* [About this task]: What follows is a listing; restate every line of it word for word.

* [Supplied entries]:
Start of Block

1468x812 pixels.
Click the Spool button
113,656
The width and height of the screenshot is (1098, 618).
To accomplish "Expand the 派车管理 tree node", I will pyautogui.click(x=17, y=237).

End of Block

* [Output]:
1468x812 pixels.
Click the Spool button
113,656
The width and height of the screenshot is (1098, 618).
To accomplish "Expand the 派车管理 tree node", I will pyautogui.click(x=17, y=237).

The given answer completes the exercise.